Die Politik muss stärker in die Verantwortung genommen werden
Bei besonders engagierten Schulen sei es oft die Schulleitung, die persönlich auf ihn zukäme. Meistens sind es aber einzelne Personen aus dem Kollegium. Gerade zu Beginn der Vereinsarbeit war der Kontakt mit den Schulen und anderen Organisationen jedoch noch deutlich schwerer. Pollux erzählt, dass er viel Zeit darauf verwendet hat, bei den Verantwortlichen und Fördervereinen vorstellig zu werden, um sein Projekt voranzubringen. Wie sich heutzutage leider in vielen sozialen Bereichen bestätigt, wurde auch ihm schnell klar, dass die Finanzierung solcher Projekte hart erkämpft werden muss. Dies wäre auch ein politisches Problem, sagt Pollux, denn das Geld aus den Bundes­ und Landeshaushalten stehe zwar zur Verfügung, die Abschöpfung durch die Schulen und andere soziale Organisationen würde jedoch durch hohe bürokratische Hürden gebremst. Zu verhindern, dass junge Menschen auf die schiefe Bahn geraten, müsse deutlicher als gesamtgesellschaftliches Interesse wahrgenommen werden.

Hilfe zu suchen und anzunehmen ist kein Zeichen von Schwäche!

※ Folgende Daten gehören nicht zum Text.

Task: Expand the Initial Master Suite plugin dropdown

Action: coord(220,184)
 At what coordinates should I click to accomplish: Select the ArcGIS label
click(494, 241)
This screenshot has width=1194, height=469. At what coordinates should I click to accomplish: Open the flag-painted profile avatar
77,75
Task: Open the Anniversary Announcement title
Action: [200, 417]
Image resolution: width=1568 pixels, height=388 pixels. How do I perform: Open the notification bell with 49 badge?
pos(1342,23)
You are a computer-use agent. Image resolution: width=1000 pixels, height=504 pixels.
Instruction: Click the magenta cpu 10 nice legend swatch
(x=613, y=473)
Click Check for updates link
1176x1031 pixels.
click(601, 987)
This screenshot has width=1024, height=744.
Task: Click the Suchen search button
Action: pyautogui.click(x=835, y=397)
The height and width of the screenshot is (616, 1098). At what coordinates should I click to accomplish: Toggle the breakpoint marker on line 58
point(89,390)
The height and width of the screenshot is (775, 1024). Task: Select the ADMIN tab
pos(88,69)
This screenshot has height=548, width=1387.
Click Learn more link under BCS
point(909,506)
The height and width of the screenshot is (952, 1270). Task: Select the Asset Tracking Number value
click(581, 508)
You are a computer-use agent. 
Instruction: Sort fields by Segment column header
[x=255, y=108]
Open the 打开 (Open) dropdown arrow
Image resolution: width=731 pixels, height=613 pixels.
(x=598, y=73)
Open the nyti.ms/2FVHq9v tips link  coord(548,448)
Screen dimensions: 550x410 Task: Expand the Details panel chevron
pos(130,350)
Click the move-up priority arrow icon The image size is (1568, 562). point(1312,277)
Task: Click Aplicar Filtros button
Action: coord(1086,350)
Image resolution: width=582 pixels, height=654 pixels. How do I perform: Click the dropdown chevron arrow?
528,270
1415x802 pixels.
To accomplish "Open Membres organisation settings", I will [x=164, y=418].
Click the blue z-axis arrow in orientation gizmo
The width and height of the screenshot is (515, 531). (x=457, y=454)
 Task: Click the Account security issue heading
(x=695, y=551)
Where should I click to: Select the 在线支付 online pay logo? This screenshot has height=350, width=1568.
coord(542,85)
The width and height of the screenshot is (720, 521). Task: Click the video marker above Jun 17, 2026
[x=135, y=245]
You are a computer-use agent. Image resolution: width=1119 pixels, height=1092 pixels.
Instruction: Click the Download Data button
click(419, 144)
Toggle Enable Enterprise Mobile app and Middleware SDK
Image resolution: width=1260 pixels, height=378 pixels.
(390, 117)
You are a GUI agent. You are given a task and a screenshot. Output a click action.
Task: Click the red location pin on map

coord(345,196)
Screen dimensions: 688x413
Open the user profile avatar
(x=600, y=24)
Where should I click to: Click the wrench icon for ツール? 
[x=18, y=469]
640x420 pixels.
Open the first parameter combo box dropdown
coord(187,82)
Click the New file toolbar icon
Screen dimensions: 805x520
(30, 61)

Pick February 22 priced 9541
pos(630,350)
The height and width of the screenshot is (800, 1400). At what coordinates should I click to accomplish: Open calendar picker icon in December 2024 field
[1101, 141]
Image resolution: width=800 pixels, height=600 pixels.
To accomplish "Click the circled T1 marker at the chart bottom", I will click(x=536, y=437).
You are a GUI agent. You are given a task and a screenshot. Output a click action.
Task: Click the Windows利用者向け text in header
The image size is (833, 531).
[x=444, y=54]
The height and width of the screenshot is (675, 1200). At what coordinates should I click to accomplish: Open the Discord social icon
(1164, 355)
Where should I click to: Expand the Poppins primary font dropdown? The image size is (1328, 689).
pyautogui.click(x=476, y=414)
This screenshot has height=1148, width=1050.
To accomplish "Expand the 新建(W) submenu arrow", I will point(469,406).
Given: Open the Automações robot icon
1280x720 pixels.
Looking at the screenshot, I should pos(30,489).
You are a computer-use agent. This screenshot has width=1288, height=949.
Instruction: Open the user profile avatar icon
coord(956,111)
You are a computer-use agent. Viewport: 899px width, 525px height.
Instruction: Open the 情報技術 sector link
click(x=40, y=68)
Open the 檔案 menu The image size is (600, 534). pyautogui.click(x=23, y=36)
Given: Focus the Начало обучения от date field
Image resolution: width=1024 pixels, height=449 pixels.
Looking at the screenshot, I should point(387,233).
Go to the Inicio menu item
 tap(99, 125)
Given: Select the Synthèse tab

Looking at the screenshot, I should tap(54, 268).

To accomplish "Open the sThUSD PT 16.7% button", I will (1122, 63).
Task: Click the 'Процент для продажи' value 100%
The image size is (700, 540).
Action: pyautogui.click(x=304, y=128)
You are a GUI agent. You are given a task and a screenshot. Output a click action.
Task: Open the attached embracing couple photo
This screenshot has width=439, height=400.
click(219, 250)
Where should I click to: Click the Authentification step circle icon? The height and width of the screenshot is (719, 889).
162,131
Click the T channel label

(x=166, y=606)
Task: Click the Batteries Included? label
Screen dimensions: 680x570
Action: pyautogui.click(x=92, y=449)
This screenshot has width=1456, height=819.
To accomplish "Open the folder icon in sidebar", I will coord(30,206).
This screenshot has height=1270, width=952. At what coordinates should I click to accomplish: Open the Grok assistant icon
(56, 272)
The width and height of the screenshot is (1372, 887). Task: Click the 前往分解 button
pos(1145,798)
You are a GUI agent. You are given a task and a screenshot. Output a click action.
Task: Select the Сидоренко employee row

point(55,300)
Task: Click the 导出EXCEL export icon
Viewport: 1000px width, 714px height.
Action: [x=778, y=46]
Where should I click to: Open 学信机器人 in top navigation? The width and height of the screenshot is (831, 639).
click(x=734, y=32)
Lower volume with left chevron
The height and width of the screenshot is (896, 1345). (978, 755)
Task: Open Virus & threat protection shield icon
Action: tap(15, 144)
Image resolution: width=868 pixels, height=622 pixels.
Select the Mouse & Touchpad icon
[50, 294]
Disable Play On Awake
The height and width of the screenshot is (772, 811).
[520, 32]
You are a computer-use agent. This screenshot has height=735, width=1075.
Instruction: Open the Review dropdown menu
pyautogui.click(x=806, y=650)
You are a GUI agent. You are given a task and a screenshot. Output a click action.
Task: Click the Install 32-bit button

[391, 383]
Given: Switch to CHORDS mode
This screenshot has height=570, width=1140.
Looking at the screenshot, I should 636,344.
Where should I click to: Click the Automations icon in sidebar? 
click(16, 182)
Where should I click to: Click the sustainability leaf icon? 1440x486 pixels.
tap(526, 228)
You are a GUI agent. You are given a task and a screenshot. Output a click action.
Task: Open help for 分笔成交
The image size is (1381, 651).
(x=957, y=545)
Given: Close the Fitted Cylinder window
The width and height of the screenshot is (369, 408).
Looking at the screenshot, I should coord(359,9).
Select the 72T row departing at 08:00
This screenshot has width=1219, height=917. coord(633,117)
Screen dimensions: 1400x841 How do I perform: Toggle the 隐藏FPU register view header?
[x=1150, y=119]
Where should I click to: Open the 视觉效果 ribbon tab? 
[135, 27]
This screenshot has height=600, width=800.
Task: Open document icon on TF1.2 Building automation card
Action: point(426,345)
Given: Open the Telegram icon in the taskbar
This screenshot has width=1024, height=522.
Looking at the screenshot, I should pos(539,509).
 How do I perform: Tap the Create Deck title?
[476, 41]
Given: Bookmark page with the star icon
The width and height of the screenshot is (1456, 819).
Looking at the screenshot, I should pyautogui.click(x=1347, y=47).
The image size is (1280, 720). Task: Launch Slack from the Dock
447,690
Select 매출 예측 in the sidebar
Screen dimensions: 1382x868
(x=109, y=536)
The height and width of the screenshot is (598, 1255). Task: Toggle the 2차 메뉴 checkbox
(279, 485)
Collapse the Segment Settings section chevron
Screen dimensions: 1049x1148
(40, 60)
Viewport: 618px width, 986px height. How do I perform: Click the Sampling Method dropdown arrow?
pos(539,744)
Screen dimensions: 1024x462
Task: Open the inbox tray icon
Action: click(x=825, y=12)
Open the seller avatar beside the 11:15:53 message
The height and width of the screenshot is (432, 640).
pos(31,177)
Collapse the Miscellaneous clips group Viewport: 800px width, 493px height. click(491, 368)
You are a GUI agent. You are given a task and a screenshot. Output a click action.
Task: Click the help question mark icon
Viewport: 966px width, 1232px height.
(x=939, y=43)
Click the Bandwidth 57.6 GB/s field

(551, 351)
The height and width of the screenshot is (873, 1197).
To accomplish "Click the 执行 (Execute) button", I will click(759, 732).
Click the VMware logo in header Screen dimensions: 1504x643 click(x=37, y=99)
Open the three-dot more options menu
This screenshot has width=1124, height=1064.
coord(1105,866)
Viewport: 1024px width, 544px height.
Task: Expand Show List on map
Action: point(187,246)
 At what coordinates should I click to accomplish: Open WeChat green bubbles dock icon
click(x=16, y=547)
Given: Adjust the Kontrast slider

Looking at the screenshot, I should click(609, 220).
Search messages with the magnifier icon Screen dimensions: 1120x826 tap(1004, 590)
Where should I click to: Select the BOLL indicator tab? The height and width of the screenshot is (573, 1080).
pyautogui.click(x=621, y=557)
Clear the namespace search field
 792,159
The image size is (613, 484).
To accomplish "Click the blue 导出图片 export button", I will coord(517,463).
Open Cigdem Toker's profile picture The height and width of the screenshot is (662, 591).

Elternberatung und Mentoring ist bei „SichtWaisen e.V“ kostenlos. Spenden an den gemein nützigen Verein seien aber natürlich gerne gesehen, so Pollux. Die Hürde für Betroffene soll absichtlich so gering wie möglich gehalten werden, da es Betroffenen und Angehörigen oft auch ohne finanzielle Hürden schwer fällt, Hilfe zu suchen. Wichtig sei daher, das gesellschaftliche Stigma zu überwinden und zu verstehen, dass die Bitte um Unterstützung keine persönliche Schwäche bedeutet. „Hier hat sich zum Glück aber besonders in der jungen Generation einiges getan“, sagt Pollux. Inzwischen kommt es aufgrund von Pollux‘ wachsender Bekanntheit auch immer häufiger vor, dass sich Jugendliche über Soziale Medien bei ihm persönlich melden. Der Erstkontakt ist aber noch einfacher über die Webseite des Vereins möglich. Hier kann schnell und unverbindlich ein Termin für eine erste Online-Beratung gebucht werden. Diese Beratung kann, falls gewünscht, selbstverständlich auch anonym stattfinden.